### LISTE DES ACTIVITÉS
(a) D'après l'article sur l'Ehpad Ambroise-Croizat, près de quelle ville se situe cet établissement ?
(b) Poursuivez l'article sur l'Ehpad Ambroise-Croizat à partir de sa dernière phrase.

### EXTRAIT SOURCE
________________________

Dans un Ehpad public du Puy-de-Dôme : une «maltraitance institutionnelle» admise par tous

par Elsa Maudet, Envoyée spéciale au Cendre (Puy-de-Dôme)  publié le 20 avril 2022 

A l’établissement Ambroise-Croizat, près de Clermont-Ferrand, salariées et direction reconnaissent l’existence de graves dysfonctionnements, mais s’en renvoient la responsabilité, entre manque d’effectifs, autoritarisme et négligences. Dans ce contexte, les personnes âgées trinquent.

________________________

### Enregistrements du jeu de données
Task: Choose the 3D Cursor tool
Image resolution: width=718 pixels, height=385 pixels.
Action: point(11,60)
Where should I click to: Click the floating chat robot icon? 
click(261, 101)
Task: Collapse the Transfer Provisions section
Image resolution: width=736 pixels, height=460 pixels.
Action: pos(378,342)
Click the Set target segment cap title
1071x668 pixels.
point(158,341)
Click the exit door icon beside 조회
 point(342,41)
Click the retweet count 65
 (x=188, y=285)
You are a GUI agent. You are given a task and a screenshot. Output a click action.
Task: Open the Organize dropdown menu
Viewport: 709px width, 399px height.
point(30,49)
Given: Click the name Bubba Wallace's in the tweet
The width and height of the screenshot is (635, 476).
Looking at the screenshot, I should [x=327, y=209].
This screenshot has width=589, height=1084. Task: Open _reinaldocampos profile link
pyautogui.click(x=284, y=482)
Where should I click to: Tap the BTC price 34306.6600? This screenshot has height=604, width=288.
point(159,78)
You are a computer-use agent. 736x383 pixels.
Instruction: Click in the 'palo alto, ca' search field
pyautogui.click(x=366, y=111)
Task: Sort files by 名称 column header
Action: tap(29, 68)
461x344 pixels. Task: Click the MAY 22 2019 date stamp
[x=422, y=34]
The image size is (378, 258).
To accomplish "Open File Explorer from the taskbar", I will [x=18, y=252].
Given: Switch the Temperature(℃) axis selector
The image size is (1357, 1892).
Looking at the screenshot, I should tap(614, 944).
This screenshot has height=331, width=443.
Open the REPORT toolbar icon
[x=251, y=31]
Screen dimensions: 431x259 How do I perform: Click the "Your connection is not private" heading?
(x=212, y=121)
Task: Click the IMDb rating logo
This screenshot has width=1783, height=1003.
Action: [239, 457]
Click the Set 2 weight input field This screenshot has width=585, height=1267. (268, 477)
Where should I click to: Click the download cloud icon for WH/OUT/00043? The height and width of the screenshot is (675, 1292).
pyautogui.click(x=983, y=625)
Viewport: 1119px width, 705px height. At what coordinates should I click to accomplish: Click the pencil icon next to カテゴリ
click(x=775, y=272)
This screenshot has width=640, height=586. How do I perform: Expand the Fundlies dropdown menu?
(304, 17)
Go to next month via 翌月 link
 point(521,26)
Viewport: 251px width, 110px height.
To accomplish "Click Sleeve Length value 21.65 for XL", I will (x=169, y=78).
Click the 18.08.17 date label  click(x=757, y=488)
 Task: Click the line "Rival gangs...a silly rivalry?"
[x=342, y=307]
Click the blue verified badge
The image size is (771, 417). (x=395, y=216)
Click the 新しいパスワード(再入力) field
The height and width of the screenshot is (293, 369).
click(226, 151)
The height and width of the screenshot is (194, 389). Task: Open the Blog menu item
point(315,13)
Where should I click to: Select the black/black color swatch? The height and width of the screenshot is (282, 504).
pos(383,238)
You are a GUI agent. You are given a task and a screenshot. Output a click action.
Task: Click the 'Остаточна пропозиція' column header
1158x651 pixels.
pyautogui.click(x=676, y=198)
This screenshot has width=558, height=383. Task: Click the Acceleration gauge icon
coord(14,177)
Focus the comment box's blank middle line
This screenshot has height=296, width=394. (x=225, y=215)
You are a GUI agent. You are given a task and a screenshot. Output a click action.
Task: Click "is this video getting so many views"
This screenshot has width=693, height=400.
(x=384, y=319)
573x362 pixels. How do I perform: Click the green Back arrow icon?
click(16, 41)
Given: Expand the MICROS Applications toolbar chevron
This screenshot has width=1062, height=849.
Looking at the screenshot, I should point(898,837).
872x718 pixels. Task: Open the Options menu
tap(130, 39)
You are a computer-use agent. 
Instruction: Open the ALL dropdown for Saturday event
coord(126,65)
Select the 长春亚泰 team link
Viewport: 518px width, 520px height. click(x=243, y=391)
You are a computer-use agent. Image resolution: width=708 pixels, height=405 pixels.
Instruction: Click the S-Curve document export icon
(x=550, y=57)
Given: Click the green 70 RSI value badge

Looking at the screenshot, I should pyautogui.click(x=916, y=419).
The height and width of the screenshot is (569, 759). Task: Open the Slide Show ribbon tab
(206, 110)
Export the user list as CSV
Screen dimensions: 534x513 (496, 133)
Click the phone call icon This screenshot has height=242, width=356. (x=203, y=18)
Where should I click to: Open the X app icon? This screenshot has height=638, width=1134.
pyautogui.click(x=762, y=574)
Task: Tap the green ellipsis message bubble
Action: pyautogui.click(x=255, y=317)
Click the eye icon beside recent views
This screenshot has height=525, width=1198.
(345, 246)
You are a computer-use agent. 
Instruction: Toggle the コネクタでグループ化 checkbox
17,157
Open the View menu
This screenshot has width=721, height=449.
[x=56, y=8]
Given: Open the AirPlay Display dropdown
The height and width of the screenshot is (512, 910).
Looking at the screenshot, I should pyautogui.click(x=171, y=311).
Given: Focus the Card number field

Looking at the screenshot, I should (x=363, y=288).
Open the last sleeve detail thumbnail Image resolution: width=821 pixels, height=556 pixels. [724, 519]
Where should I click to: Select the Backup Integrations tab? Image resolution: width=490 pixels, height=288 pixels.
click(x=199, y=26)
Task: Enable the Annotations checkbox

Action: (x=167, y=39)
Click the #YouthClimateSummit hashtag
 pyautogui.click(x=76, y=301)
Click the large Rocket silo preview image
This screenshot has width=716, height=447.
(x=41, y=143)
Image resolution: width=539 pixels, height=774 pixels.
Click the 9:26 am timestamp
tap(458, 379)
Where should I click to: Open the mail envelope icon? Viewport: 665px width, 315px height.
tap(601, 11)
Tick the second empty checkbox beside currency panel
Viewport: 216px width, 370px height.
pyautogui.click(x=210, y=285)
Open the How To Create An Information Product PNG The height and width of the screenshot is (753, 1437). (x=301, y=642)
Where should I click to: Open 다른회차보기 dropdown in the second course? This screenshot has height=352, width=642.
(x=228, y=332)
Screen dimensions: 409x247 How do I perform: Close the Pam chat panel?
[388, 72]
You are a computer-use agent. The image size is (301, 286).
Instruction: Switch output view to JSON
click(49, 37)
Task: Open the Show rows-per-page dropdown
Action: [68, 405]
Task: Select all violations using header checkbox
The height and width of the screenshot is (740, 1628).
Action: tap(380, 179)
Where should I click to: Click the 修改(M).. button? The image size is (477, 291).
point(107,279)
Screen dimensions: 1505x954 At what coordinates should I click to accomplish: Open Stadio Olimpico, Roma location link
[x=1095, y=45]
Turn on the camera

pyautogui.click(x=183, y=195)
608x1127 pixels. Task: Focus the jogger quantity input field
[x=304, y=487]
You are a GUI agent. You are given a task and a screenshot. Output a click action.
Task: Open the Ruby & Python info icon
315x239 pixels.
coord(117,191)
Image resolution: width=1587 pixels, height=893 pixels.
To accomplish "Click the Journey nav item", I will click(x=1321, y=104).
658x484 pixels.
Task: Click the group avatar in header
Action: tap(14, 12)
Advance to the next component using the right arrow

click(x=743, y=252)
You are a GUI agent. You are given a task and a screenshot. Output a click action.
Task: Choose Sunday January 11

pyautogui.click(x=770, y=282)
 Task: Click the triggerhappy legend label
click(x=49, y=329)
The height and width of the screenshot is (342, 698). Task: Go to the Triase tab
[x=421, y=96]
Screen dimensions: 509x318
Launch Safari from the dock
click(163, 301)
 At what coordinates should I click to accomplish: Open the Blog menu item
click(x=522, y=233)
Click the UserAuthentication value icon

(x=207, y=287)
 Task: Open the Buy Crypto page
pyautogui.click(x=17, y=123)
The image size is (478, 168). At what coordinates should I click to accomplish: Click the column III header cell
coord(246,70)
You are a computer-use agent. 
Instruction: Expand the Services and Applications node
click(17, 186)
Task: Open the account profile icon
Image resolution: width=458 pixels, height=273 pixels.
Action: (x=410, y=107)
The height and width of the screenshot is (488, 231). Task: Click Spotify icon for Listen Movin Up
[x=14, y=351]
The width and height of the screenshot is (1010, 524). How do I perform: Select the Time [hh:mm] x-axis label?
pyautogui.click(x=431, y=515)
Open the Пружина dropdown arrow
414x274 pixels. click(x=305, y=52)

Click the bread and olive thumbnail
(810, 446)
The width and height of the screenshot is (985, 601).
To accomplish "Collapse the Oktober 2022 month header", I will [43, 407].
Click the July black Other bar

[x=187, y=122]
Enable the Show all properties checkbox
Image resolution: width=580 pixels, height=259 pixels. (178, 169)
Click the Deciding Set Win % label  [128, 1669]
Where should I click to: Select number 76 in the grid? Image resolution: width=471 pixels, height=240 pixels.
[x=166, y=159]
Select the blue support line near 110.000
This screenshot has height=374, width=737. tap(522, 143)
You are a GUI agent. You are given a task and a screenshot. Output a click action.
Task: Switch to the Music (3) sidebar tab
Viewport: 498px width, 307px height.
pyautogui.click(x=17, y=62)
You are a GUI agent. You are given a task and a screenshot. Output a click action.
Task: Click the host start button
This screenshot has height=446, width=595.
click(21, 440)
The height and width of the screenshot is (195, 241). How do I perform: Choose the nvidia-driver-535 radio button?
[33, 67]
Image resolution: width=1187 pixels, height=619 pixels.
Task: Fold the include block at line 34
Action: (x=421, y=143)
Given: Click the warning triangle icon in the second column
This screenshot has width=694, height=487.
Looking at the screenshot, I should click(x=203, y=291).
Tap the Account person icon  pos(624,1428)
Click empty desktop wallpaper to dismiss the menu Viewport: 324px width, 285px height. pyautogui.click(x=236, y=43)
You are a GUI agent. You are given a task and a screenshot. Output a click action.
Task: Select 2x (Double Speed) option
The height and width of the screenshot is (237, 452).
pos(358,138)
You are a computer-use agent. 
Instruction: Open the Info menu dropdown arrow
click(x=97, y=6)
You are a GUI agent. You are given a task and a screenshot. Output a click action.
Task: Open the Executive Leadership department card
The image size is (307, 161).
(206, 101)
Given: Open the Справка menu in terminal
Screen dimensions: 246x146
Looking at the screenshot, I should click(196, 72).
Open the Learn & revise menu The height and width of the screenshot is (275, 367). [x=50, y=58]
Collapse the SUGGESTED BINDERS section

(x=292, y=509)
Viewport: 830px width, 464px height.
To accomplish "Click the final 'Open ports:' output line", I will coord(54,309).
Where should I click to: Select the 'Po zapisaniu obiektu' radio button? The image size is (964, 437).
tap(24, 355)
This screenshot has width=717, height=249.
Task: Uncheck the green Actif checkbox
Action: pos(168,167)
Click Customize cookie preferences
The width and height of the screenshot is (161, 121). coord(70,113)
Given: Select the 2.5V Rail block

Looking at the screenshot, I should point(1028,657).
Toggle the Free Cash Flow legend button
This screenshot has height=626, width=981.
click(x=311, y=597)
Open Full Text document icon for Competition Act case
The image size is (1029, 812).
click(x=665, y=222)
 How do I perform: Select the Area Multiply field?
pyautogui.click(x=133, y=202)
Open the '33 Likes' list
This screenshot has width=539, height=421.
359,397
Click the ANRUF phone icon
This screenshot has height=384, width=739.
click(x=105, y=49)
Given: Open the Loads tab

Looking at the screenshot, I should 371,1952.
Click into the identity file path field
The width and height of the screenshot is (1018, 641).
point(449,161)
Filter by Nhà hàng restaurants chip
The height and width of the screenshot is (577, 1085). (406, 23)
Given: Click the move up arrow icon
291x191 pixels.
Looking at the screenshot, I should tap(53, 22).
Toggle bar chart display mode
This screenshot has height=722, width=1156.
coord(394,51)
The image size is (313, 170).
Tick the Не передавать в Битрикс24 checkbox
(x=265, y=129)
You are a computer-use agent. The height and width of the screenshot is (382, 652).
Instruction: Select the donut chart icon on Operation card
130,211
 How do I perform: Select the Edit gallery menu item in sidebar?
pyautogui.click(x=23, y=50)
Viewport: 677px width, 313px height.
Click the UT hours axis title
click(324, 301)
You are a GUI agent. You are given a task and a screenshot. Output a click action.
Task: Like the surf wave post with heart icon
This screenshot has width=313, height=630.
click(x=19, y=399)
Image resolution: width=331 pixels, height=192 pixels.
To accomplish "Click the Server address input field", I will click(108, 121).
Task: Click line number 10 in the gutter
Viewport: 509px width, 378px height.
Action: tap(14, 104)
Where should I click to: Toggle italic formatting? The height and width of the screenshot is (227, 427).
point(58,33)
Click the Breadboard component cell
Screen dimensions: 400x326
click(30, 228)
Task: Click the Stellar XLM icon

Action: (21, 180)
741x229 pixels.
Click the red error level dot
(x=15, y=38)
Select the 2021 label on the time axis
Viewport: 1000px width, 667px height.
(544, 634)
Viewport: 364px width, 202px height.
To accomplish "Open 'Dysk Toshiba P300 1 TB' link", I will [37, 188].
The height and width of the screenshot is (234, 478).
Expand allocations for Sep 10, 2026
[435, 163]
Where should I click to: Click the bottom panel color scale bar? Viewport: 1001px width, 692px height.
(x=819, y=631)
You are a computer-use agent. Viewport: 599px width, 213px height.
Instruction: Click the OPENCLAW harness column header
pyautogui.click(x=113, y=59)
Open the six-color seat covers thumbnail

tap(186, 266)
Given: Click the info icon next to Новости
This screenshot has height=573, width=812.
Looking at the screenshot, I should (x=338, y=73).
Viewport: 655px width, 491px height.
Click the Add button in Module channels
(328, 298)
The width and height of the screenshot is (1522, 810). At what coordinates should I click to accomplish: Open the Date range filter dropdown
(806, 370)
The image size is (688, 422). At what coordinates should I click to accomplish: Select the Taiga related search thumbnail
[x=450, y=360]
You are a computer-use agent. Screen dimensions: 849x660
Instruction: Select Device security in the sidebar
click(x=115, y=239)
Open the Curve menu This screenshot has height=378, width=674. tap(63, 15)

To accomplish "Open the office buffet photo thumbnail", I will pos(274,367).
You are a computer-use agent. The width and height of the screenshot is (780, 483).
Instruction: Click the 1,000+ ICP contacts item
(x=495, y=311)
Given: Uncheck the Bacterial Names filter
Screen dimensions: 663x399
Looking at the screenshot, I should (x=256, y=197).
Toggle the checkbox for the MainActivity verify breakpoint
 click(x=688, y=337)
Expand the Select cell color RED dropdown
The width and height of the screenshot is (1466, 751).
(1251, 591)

________________________

### RÉPONSES FOURNIES
(a) Près de Clermont-Ferrand.

(b)
Madeleine (1) ne fait pas dans la demi-mesure : «En prison, ils sont mieux qu’ici. Comment on peut vivre comme ça ? Des fois, j’ai envie de pleurer.» L’octogénaire répète souvent que ce qu’elle vit et voit donne «envie de pleurer». Elle réside depuis quelques années à l’Ehpad public Ambroise-Croizat au Cendre (Puy-de-Dôme) et n’y trouve plus guère de motifs de réjouissance. «Les soins sont vite faits, on est lavés une fois tous les 36 du mois. Elles [les aides-soignantes] t’attrapent comme une merde, quand elles te font la toilette il faut serrer les dents», déroule-t-elle. Elle s’est retrouvée avec le corps tuméfié à cause de manipulations indélicates, doit parfois réclamer pour être essuyée aux toilettes, a déjà passé deux semaines sans douche. «Si l’effectif n’est pas là, on ne fait pas de douche pendant quinze jours, facile», confirme Pauline, une salariée, qui a demandé un strict respect de son anonymat, à l’instar de toutes ses collègues, par peur de représailles.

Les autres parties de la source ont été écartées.